One tactic which has been suggested to prevent suicide and homicide is to restrict the availability of lethal means for these acts. The effectiveness of this tactic over the life span was explored by examining the impact of the passage of gun control legislation in Canada in 1977 (Bill c - 51). The results indicated that, while the use of firearms for suicide was reduced a little after passage of this Act, this effect was not apparent for those over the age of 65. However, for homicide, the effect of the passage of the gun control legislation was stronger for victims over the age of 55. Several suggestions were made for future research on this topic.

In the last couple of decades, a popular proposal for reducing the incidence of violence, including suicide and homicide, has been restricting the availability of methods for committing violence. Stengel (1964) was one of the first to propose this as a means for decreasing the incidence of suicide, noting that the detoxification of domestic gas (from coal gas with a high carbon monoxide content to natural gas) might have reduced the suicide rate in the nations where the switch had taken place. Subsequent research on the detoxification of domestic gas in England supported Stengel's proposal (Kreitman, 1976), and the research has been extended to the detoxification of car exhaust and to the restriction of firearms (Clarke and Lester, 1989).

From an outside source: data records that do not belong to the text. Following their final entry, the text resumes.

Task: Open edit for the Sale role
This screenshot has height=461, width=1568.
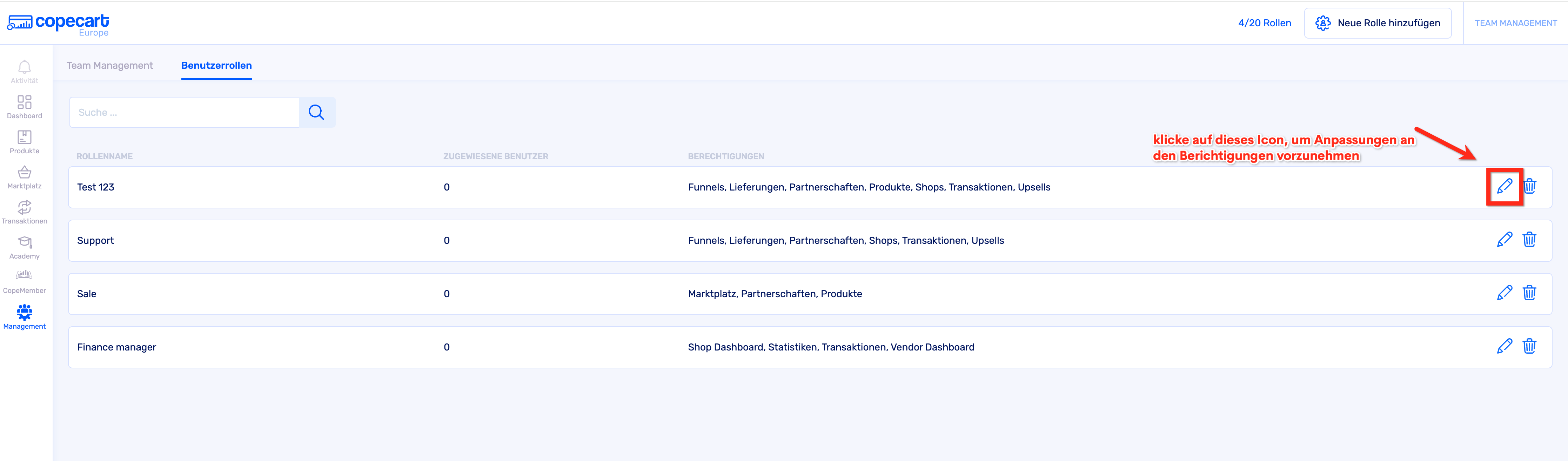Action: pos(1504,293)
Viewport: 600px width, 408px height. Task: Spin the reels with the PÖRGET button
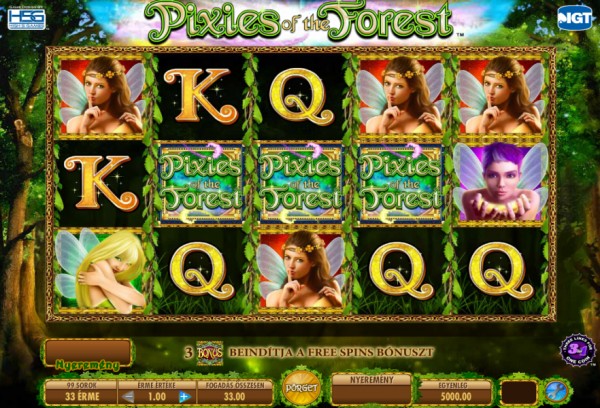pos(302,388)
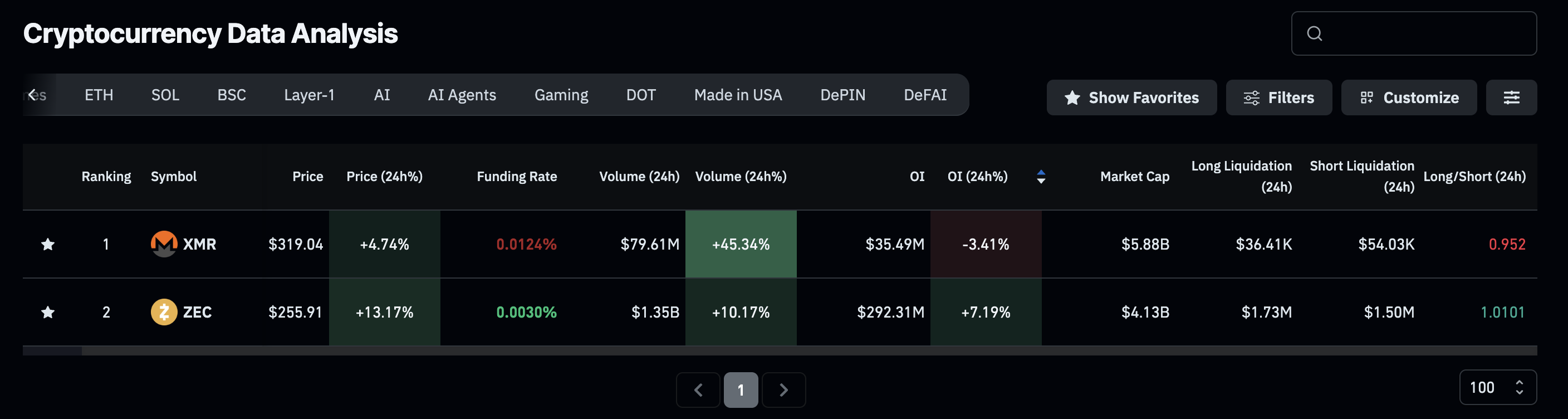Screen dimensions: 1568x419
Task: Open the 100 rows-per-page selector
Action: point(1497,387)
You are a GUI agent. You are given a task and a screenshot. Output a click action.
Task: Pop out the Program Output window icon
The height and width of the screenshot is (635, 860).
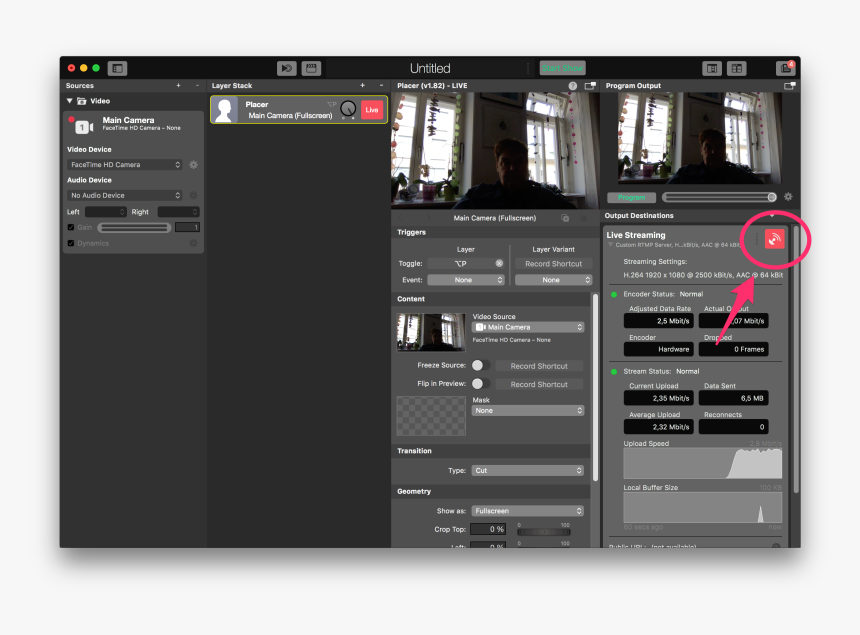coord(789,86)
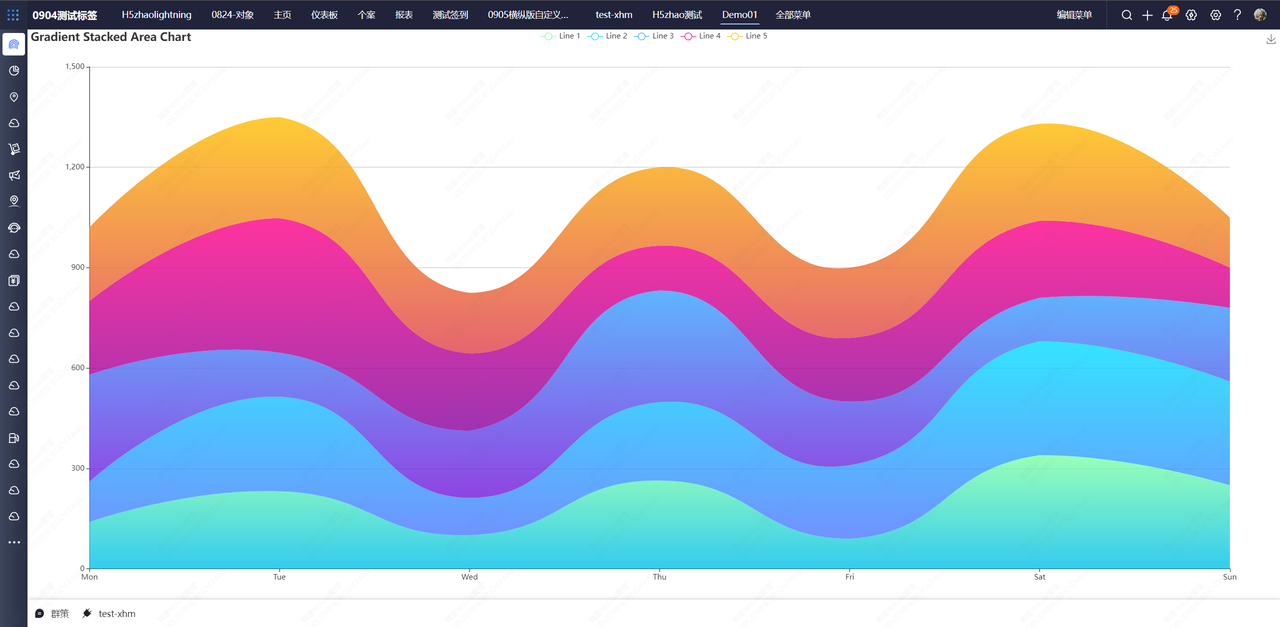This screenshot has height=627, width=1280.
Task: Click the search magnifier icon
Action: pyautogui.click(x=1127, y=15)
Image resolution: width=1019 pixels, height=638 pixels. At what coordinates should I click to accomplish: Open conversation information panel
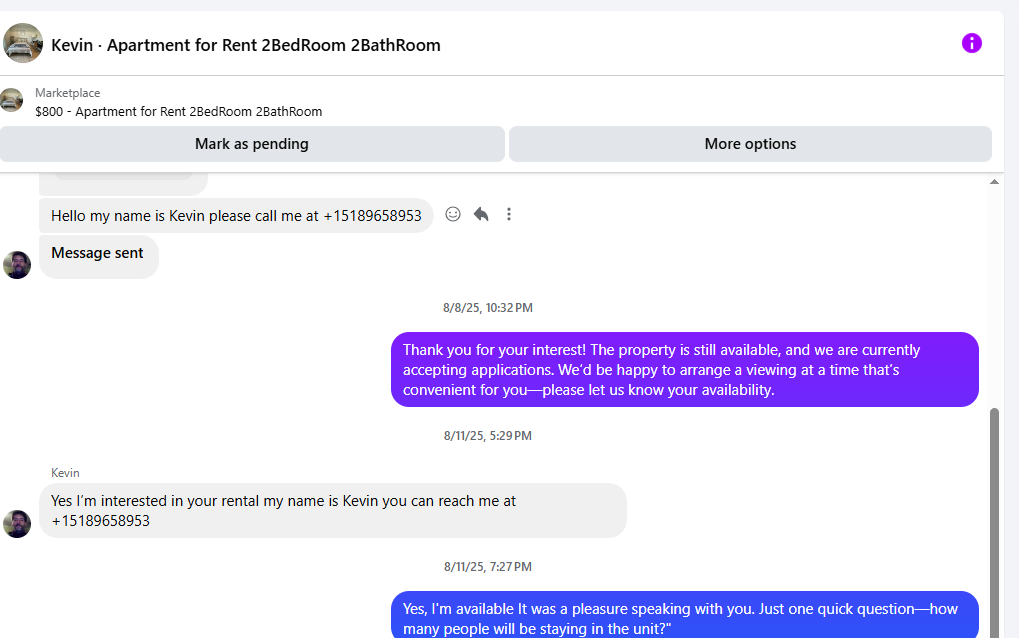(971, 43)
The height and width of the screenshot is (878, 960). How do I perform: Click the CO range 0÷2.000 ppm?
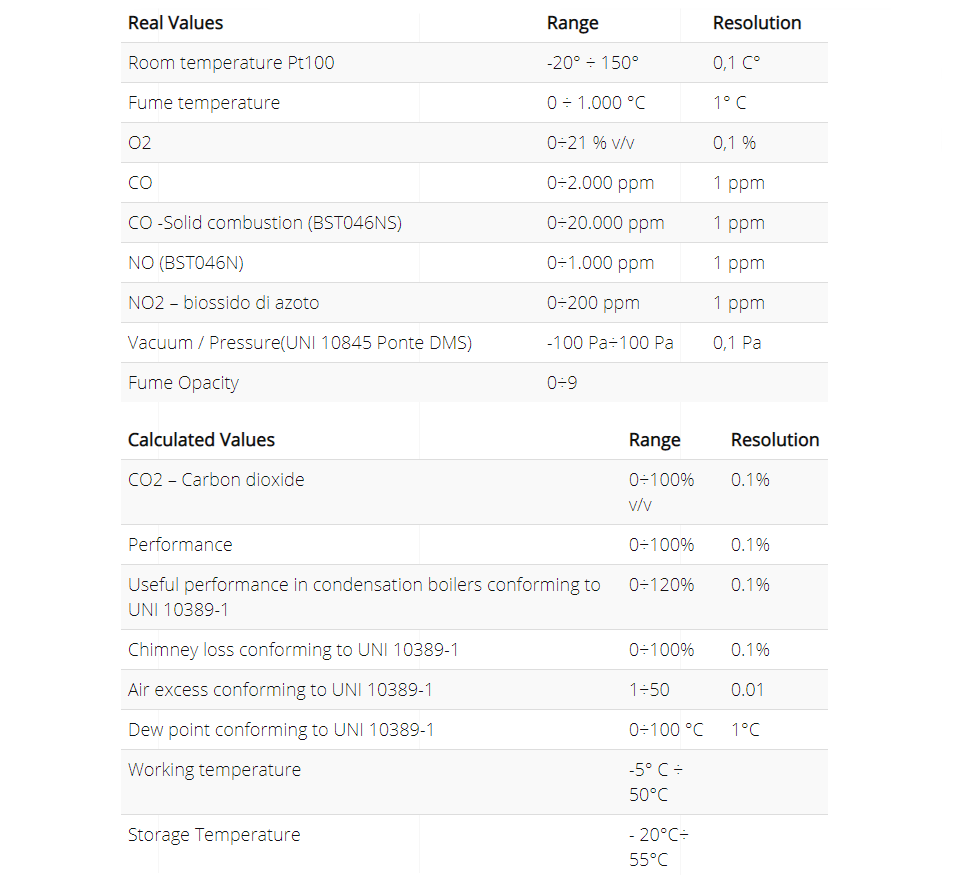pos(600,182)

Countries differ in the most popular method for suicide, but firearms are the preferred method in some, including Canada and the United States. In the United States, Lester (1984) found that states with the stricter gun control laws had lower rates of suicide using guns but similar rates of suicide by other methods, suggesting that strict gun control laws reduced the suicide rate and that people did not switch to any great extent to other methods for suicide when guns were less readily available. However, some researchers have disputed this conclusion. In Canada, for example, Rich, Young, Fowler, Wagner and Black (1990) reported that stricter gun control laws in Toronto, Canada, led to a decrease in the percentage of suicides using guns but led to a matching increase in the percentage of suicides jumping to their death. The research,thus, presents mixed results.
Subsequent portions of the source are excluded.